* begin Page *
This response cannot be taken seriously. Earlier this year, the U.S. Department of State’s Office to Monitor and Combat Trafficking in Persons listed Thailand on its Tier 2 Watchlist. The accompanying report noted that Thai government efforts to address forced labor were compromised by pervasive corruption in law enforcement:

Corruption remained widespread among Thai law enforcement personnel, creating an enabling environment for human trafficking to prosper. Allegations of trafficking-related corruption persisted during the year, including in cases of sex trafficking and forced labor of migrants. There were credible reports that officials protected brothels, other commercial sex venues, and seafood and sweatshop facilities from raids and inspections, and that some officials engaged in commercial sex acts with child trafficking victims. In addition to well-known corruption of local-level police officers, there were also protective relationships between central-level specialist police officers and the trafficking hot-spot regions to which they were assigned.

The Department of State’s report additionally observed that local law enforcement officials had difficulty identifying forced labor violations, using the specific example of a shrimp factory raided in December of 2011:

Local law enforcement officials lacked awareness of the essential elements of human trafficking, and regularly misidentified victims with whom they came in contact. In December 2011, authorities raided a shrimp factory in southern Thailand and rescued four Burmese labor trafficking victims after receiving a tip from an NGO. Although authorities identified the four individuals as being subjected to debt bondage – a form of human trafficking – the government failed to certify them as trafficking victims, and refer them to protective services. Instead the victims were held in detention and subsequently deported, illustrating authorities’ insufficient understanding of the elements of human trafficking.       

It does no one in the seafood industry any good to pretend that this problem is not occurring or, worse, portray legitimate findings regarding labor abuses as slanderous assaults from protectionists out to get the Thai industry.
* end Page *
- [What the task requires]: In the passage on forced labor in Thailand's seafood industry, what happened to the four Burmese workers rescued in the December 2011 shrimp factory raid?
* begin Dataset excerpts *
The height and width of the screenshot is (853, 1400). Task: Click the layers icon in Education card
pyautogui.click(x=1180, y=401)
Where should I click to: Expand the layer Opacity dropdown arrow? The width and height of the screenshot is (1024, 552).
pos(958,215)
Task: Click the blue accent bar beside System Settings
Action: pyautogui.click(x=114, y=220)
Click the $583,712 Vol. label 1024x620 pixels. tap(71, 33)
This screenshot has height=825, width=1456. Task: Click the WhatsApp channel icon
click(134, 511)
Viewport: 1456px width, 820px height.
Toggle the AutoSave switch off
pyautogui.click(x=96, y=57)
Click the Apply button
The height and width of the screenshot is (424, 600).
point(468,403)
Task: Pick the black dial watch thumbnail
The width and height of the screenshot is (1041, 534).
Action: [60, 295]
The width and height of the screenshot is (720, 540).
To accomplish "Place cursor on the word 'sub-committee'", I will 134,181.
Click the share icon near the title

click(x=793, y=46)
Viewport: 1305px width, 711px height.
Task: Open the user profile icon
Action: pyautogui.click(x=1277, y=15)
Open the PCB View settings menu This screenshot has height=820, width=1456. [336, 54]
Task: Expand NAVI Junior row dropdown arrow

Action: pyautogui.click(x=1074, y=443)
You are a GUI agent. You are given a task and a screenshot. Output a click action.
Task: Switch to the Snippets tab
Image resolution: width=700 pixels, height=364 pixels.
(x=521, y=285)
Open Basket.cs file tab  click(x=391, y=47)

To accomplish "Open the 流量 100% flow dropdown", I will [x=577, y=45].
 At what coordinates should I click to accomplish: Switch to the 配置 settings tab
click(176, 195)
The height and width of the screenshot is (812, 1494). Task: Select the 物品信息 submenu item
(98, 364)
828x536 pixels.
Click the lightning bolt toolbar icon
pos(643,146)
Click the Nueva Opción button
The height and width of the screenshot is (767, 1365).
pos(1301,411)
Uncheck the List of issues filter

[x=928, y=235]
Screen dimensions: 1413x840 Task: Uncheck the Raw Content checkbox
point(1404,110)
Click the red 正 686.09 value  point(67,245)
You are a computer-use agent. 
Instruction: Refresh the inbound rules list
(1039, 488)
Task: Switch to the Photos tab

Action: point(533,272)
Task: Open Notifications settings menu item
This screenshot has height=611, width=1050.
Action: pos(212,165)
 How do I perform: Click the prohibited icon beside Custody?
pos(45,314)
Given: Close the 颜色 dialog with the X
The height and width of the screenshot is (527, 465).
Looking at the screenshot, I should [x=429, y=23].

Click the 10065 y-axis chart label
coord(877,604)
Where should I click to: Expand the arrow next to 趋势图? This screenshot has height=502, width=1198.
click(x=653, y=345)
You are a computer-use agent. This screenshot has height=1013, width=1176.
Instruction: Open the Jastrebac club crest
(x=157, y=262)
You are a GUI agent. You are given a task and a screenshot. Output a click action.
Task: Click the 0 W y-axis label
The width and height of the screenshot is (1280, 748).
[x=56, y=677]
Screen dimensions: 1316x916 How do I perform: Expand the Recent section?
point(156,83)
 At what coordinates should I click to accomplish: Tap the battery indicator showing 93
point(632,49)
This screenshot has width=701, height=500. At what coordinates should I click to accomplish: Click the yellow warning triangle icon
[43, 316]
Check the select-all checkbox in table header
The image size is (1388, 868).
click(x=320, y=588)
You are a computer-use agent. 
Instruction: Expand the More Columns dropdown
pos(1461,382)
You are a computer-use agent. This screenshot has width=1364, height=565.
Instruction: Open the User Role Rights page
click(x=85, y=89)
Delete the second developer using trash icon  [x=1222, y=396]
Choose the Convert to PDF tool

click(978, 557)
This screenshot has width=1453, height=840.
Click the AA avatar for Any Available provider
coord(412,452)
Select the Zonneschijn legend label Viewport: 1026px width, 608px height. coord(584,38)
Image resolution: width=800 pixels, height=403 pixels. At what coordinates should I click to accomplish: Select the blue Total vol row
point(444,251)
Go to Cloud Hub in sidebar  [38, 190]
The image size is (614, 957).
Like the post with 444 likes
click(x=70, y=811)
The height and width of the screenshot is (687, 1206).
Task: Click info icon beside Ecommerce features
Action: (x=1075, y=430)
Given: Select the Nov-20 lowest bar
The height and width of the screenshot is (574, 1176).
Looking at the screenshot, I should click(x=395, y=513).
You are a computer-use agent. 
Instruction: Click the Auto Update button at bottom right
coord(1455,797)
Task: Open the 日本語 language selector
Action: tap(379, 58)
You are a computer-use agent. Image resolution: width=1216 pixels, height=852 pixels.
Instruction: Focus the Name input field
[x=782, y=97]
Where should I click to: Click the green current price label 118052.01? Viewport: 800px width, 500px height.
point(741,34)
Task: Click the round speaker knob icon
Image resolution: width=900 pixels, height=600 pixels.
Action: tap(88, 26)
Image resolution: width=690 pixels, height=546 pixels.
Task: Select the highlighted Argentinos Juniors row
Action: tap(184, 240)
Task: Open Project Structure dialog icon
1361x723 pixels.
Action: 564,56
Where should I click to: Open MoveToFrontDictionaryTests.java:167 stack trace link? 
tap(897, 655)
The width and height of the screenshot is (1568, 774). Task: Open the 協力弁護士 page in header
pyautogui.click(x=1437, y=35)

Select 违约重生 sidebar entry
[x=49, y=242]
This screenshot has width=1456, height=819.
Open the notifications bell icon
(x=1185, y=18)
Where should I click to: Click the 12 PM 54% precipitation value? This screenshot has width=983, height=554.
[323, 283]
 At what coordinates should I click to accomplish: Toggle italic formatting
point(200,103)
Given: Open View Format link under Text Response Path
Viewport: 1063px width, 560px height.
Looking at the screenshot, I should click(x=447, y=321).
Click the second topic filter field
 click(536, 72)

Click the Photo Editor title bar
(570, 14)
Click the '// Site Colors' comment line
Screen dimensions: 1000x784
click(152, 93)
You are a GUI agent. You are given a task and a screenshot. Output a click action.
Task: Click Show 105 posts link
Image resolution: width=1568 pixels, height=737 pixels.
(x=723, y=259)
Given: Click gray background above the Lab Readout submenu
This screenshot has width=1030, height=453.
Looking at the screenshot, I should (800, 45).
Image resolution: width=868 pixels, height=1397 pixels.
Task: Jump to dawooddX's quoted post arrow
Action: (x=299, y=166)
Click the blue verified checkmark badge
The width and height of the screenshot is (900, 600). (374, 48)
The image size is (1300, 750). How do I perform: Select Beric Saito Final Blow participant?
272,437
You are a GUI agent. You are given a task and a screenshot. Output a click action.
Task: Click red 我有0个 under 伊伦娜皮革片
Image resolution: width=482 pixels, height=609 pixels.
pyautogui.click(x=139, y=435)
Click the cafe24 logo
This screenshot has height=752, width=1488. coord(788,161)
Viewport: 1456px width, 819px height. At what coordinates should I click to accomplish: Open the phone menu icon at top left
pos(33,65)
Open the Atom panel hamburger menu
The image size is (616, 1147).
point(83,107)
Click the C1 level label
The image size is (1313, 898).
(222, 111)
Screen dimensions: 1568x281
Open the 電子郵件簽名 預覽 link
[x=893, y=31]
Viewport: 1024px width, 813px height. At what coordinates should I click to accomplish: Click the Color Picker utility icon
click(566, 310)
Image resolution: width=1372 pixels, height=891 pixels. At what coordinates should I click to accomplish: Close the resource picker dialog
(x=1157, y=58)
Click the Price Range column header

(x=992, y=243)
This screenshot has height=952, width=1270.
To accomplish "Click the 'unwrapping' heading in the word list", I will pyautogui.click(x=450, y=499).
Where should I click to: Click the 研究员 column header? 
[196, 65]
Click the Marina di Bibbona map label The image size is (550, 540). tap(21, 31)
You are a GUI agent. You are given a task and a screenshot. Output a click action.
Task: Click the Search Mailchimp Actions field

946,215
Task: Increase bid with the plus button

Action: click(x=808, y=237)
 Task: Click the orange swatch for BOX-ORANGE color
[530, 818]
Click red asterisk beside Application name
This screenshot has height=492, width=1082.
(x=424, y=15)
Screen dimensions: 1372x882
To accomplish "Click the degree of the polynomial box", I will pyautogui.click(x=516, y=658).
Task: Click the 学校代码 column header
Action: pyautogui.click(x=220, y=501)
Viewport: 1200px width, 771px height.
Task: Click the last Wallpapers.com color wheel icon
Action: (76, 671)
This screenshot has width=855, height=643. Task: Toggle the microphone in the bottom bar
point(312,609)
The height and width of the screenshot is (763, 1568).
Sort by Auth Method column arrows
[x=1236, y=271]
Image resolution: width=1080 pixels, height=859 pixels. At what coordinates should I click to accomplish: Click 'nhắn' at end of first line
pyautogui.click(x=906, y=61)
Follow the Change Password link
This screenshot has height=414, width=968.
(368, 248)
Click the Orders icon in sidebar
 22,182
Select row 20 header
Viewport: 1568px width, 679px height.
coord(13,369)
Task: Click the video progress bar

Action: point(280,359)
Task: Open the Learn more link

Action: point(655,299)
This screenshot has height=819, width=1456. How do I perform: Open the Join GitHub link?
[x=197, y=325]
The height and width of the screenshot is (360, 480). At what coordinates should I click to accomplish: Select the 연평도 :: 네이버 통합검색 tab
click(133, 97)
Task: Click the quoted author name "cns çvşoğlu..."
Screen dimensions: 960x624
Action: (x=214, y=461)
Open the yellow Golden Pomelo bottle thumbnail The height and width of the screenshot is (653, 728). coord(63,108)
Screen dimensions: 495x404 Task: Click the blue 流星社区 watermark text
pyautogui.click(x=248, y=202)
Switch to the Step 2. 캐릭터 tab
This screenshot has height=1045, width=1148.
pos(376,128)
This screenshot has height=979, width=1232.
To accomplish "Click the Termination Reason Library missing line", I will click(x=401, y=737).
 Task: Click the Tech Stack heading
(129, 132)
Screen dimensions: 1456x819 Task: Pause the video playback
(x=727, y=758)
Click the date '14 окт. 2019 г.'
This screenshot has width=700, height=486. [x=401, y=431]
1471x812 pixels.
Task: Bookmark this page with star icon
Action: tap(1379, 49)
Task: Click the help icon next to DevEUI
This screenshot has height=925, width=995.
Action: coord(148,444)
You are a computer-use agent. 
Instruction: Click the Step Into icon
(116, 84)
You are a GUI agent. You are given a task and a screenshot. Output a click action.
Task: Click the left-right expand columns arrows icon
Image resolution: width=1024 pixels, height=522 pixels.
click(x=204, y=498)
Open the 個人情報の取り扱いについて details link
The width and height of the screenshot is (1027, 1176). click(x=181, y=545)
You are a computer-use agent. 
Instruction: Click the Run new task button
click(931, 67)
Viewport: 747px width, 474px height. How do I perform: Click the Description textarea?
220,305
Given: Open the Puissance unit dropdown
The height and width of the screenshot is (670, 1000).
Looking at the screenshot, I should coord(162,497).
* end Dataset excerpts *
- [Expected answer]: They were held in detention and then deported.